(Beginning of SOURCE PASSAGE)

If you do go to Lowe's and they don't have it in the store they can most likely get it for you as long as their distribution center handles the product. I have not used the char griller pellets as I'm not a fan of the ""mix""  

My pellet preference is lumberjacks. 

Happy smokin' Pelletheads!


----------



## jerry don

Academy has the pellets


----------



## jerry don

what idiot designed the adjusment switch with a plastic shaft? Can't find the part number for this control


----------



## tim nutt

i like the little devil pellets,there only 6 bucks at all winco grocery stores here in california,and they are 20lb bags.have no oil added and are 100 percent hardwood pellets.give them a try you will like them.good for beef and pork both.i bought the traeger texas,yes they are a little high priced,but when something goes out i know i can get a replacement part without any problem.i will never go back too charcoal or gas again.peelet grills are the only way too go,and are awesome for slow and slow cooking.baby back ribs are most and tender.enjoy your charbriller you will be hooked for life.


----------



## smokinadam

Jerry Don said:


> what idiot designed the adjusment switch with a plastic shaft? Can't find the part number for this control


 I agree. I'll get you the number for it. I believe it's all one unit though but I'll have it for ya in a few minutes.


----------



## cgarcia67

Just got this smoker trying to get it to smoke or at least produce visible smoke. I'm using the char griller pellets. Could that be the reason it won't smoke as I was expecting? I mean I was expecting a pellet grill to at least produce visible smoke.


----------



## avins

I am considering a char griller pellet grill. Is this a grill as well as a smoker. I need something that will smoke ribs as well as grill hamburgers and hot dogs. Is that possible with this product?

(End of SOURCE PASSAGE)

ACTIVITY LIST ▸
1. Answer from the pellet grill thread:
(a) Which pellets does the first poster prefer?
(b) Where does tim nutt say the little devil pellets sell for 6 bucks?
(c) Which pellets is cgarcia67 using in the new smoker?
2. Pick up the pellet grill thread after its last post and write what comes next.
The records play no part in any of this.

(Beginning of DATA LISTING)

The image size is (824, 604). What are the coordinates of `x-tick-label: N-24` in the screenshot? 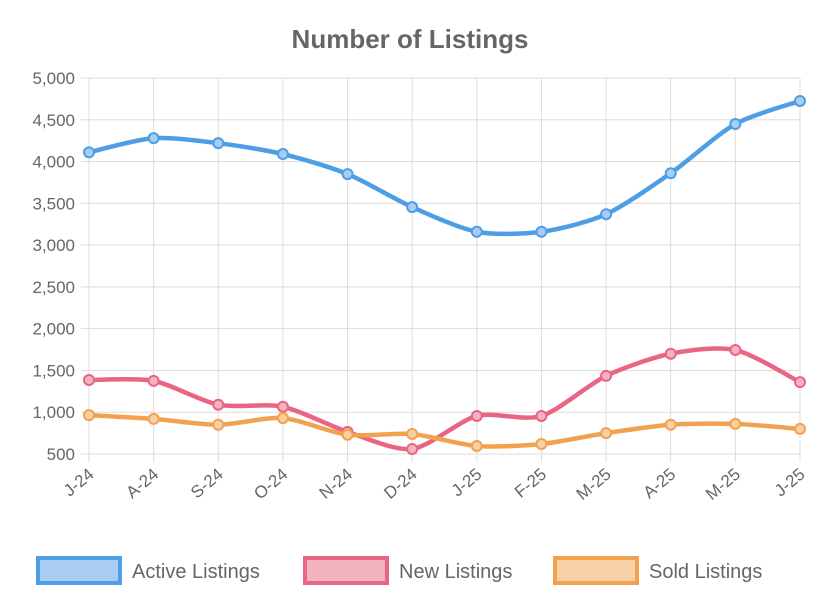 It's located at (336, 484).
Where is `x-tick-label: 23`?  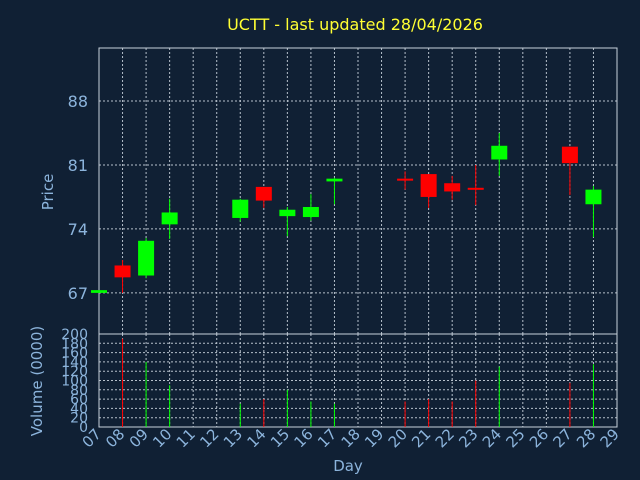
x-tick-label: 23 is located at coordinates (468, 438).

(End of DATA LISTING)
(Beginning of DATA LISTING)

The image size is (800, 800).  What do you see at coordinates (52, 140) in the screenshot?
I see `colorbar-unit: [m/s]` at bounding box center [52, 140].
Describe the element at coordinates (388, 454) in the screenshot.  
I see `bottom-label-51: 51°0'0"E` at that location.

(End of DATA LISTING)
(Beginning of DATA LISTING)

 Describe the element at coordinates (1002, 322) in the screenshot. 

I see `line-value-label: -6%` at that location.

(End of DATA LISTING)

ANSWERS FOR THE EXERCISE ▸
1.
(a) Lumberjacks.
(b) At all Winco grocery stores in California.
(c) Char griller pellets.

2.
----------



## mrclean28

I just saw this one at HEB PLus in Belton Texas half teh price of the Traeger and now have an option to a pellet grill. Saw teh Lil Tx in our PX it was not stable at all, so this through doubts in my purchase. I fell I am going with Char Grill one as of now.


----------



## avins

I am looking to purchase this pellet grill. I have always had a smoker and a separate grill. Is it possible to grill burgers/hot dogs on this as well?


----------



## mrclean28

I would say yes for as soon as this guy buys my BrownEgg I am getting it.


----------



## smokinadam

Yup. Even cooks pizzas


----------



## yahoot

If you still have your masterbuilt, you might want to try an a-maz-en 5x8 ( http://www.amazenproducts.com/ProductDetails.asp?ProductCode=AMNPS5X8 - not recommending you buy it there, only giving it as a reference). I got a couple at a trade show a couple of years ago - definitely put out more/better smoke than the masterbuilt's own tray. Todd (owner of amazen) said the 5x8 was designed specifically for the masterbuilt - and it fits perfectly.

I use my pellet smoker most of the time, but we use the old masterbuilt and the 5x8 quite a bit too (keep it at my daughter's house). Sure uses a lot fewer pellets too. Also a great solution for cold smoking fish, cheese, etc.

Nice to have alternatives.


----------



## yahoot

Avins said:


> I am looking to purchase this pellet grill. I have always had a smoker and a separate grill. Is it possible to grill burgers/hot dogs on this as well?


You can, but you may not be thrilled with the result.

Pellet smokers generally work on indirect heat and work best "low and slow". There is an inverse relationship between smoke and heat in pellet smokers. The hotter they run, the cleaner they burn and the less smoke you will get.

So, you can crank up many pellet smokers hot enough to cook burgers/dogs or even pizza - but they won't get much smoke flavor. Also keep in mind that you will have to burn a LOT of pellets in a hurry to get those high temps, so it is not very economical.

Some pellet grills have a "searing" feature/accessory (like this one for a Louisiana Smoker http://www.louisiana-grills.com/sho...-TG300-&-TG300ss/p/48464914/category=17769002 ) that can help make a smoker cook more like a direct grill, but it still won't be like a classic BBQ grill. 

That said, you can slow smoke hot dogs (wonderful flavor) on the pellet smoker, and my kids beg for slow smoked stuffed burgers from the pellet grill - however, if you are looking for "traditional" grilled burgers and dogs, it can be done, but not well (IMHO).

So, personally, I still keep my trusty 15 (?) year old gas grill (the first charbroil stainless - when they offered a real lifetime warranty that they have grown to regret) that I use to burn up burgers and dogs, and we have several pellet smokers (and several other smokers too!).


----------



## mrclean28

I will maintain my Masterbuilt but really plan on the pellet grill.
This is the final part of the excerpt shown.